Published: Sunday, July 10 2011 3:00 p.m. MDT

Two years ago, I wrote a book called "How to Build a Business Warren Buffett Would Buy: The R.C. Willey Story." Monday at 6 and 8 p.m., a television documentary based on the book will air on BYUtv, a cable channel that reaches 60 million homes.

When BYUtv called last year and asked if I'd make the film, I couldn't pass up the opportunity. Neither could the superb film director, writer, editor and associate producer that worked with me. All of us were drawn to this rags-to-riches story where the good guys finish first.

The documentary is titled after the book's main character: Bill Child.

If you look at Child's humble beginnings, you'd never expect him to end up a millionaire, much less one of Warren Buffett's business partners. Bill grew up on a small family farm. But he didn't want to farm. He wanted to teach. In 1954, he graduated from college with a teaching certificate. He was offered a teaching job in his hometown when the unexpected happened. Bill's father-in-law, Rufus Call Willey ("R.C."), suddenly died.

R.C. had been a master door-to-door salesman with a tiny appliance store located at the edge of a cornfield in Syracuse, Utah. Just before his death, R.C. handed Bill the key to his store and asked him to look after it. A fiction writer couldn't make up what transpired over the ensuing 40 years.

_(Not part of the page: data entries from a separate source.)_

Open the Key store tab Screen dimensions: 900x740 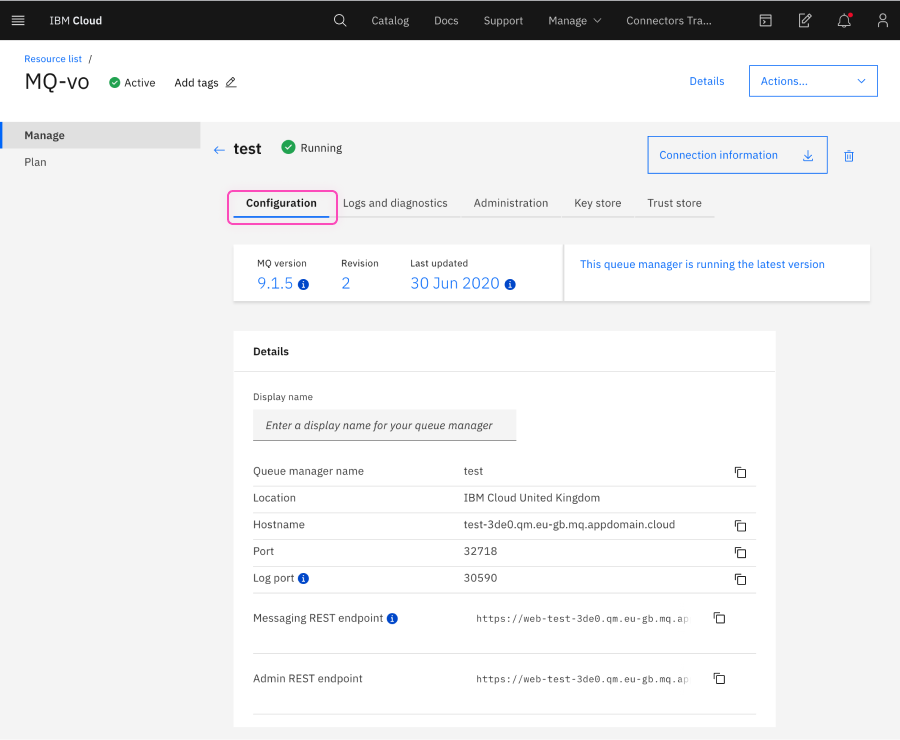(597, 203)
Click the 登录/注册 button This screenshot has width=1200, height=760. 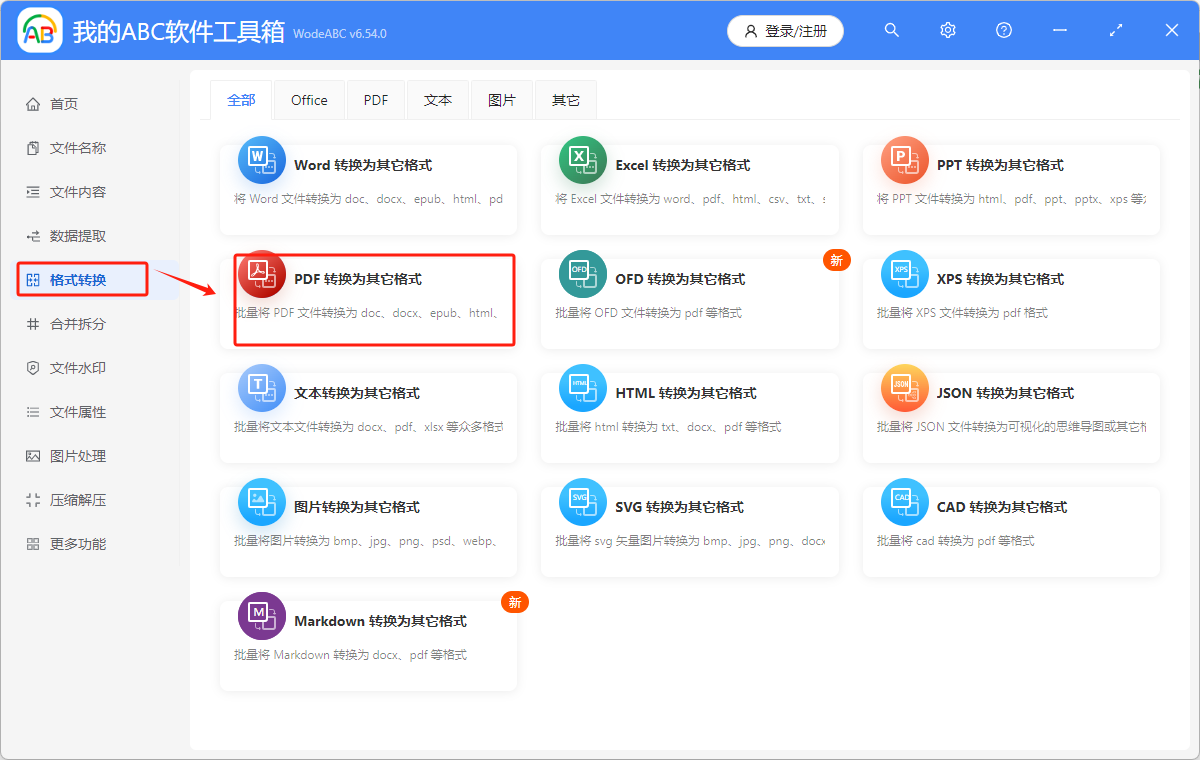pyautogui.click(x=785, y=31)
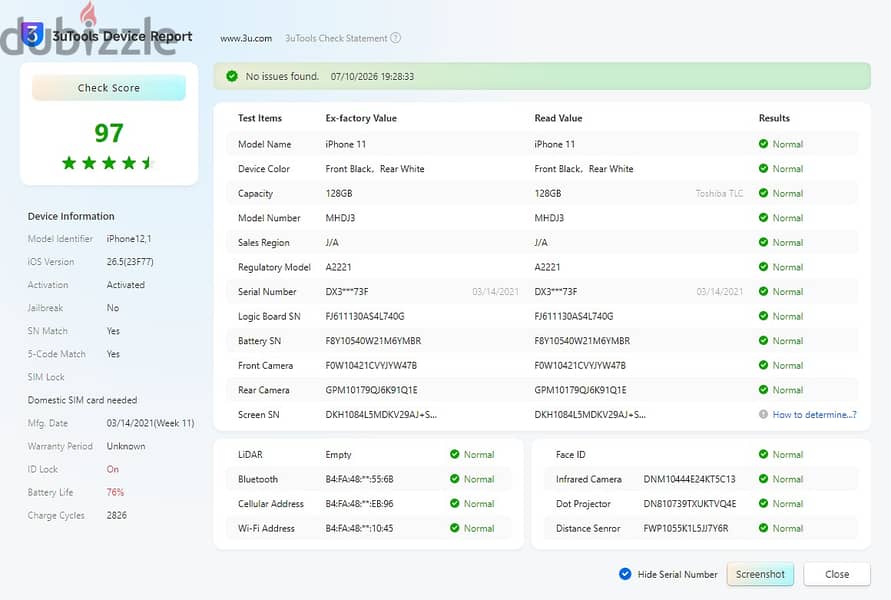This screenshot has height=600, width=891.
Task: Click the Normal check icon for Bluetooth
Action: [x=454, y=478]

First, Bill discovered that R.C.'s store was deep in debt; the IRS was auditing the business for failing to pay income taxes; and a local bank wanted to recall the loan that financed the store's inventory. Conventional wisdom said to sell the business and get on with teaching.

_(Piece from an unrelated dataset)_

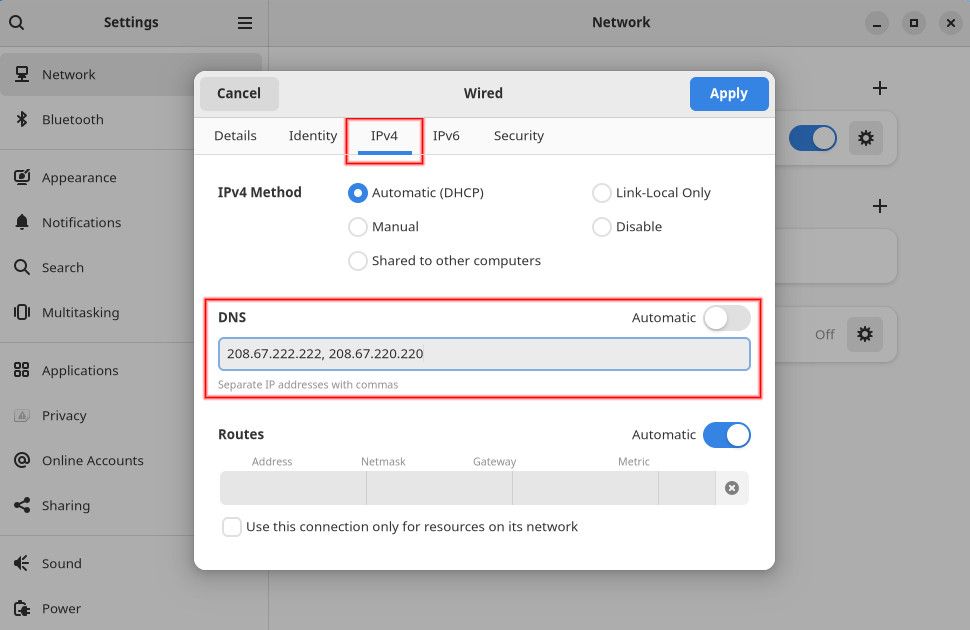Apply the wired network changes
Screen dimensions: 970x630
pos(729,93)
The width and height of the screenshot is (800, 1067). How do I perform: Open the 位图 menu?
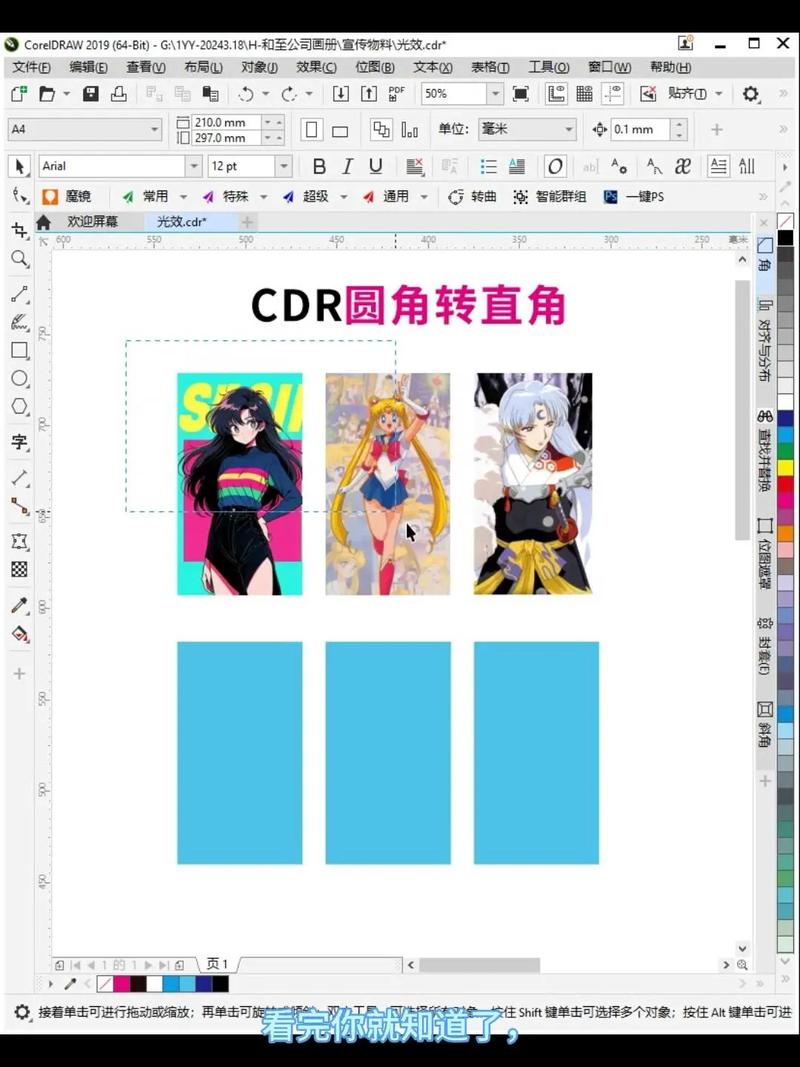(374, 67)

But Bill wasn't a conventional thinker. That's one reason he became such a success. Besides, conventional wisdom would not have worked in this case. When Bill had his father-in-law's business appraised, he found that there was really only one asset — an old pick-up truck used for home deliveries. The truck wasn't worth anything. Neither was the business. So selling wasn't an option.

That's how the story starts. It ends 41 years later when Bill receives a call in his office one night from Warren Buffett. By then, Bill's company was worth $200 million and it had become the most dominant furniture and appliance chain in Utah. In 1995, Berkshire Hathaway acquired the Utah-based company, and just like that, Bill Child worked for Buffett.

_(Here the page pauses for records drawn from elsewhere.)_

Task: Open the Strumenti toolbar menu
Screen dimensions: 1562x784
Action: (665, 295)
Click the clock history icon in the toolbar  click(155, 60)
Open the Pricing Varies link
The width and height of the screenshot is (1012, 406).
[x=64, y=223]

Buffett's acquisition of Utah's most trusted company seemed like a great place to start the documentary. But the middle of the film provides the most emotional moment. That comes when Bill's first wife, Darline Willey, dies from a rare condition that predisposed her to blood clots. She was 31 and left behind four children and a husband with a shattered heart.

It was the kind of tragedy that would sink most people. Not Bill. He rallied his children and he rallied himself. At a juncture where he could have easily given up on building a business, Bill stepped up his efforts. It's a rare man who can jump-start his heart after it's been broken.

Between writing a book about Bill and then making a film about him, I've spent a lot of time with him. Yet I've only known one thing that makes him cry — remembering the loss of Darline.

The healing would not have happened without the arrival of Patricia Wright. They met on a blind date. Neither of them figured anything would come of it. Especially given that Pat had three personal rules for marriage:

1. Never marry a man who has previously been married.

2. If, for some reason, she made an exception to rule No. 1, definitely don't marry a previously married man with children.

3. Don't marry a man living in a small town.

Pat broke all three rules when she married Bill and instantly became a mother of four, living next to a cornfield in Syracuse, Utah.

That was in 1966. Today, Bill and Pat Child live in Salt Lake City. During the making of this film, their home was converted into a makeshift television studio, complete with cameras, monitors and cords everywhere. I even slept there more than once. That experience exposed me to a side of the Childs that isn't visible to the public.

Let's just say the view was genuinely good. If more corporations were run by people like the Child family, CEOs would have a much better image.

Warren Buffett sees it the same way. That's why he wanted to do business with Bill. "You don't want to marry anybody with the idea of changing them," Buffett told me when I interviewed him, "whether it's in business or in personal life."

Needless to say, Bill and Warren have become fast friends. Their business isn't doing bad, either. Today, R.C. Willey is worth about $1 billion and its stores are no longer confined to Utah. They are in Las Vegas, Sacramento and Boise, too. It's a testament to the ideals of hard work, honesty, endurance, patience and overcoming adversity — one day at a time.

Jeff Benedict is the author of "POISONED: The True Story of the Deadly E. Coli Outbreak That Changed the Way Americans Eat."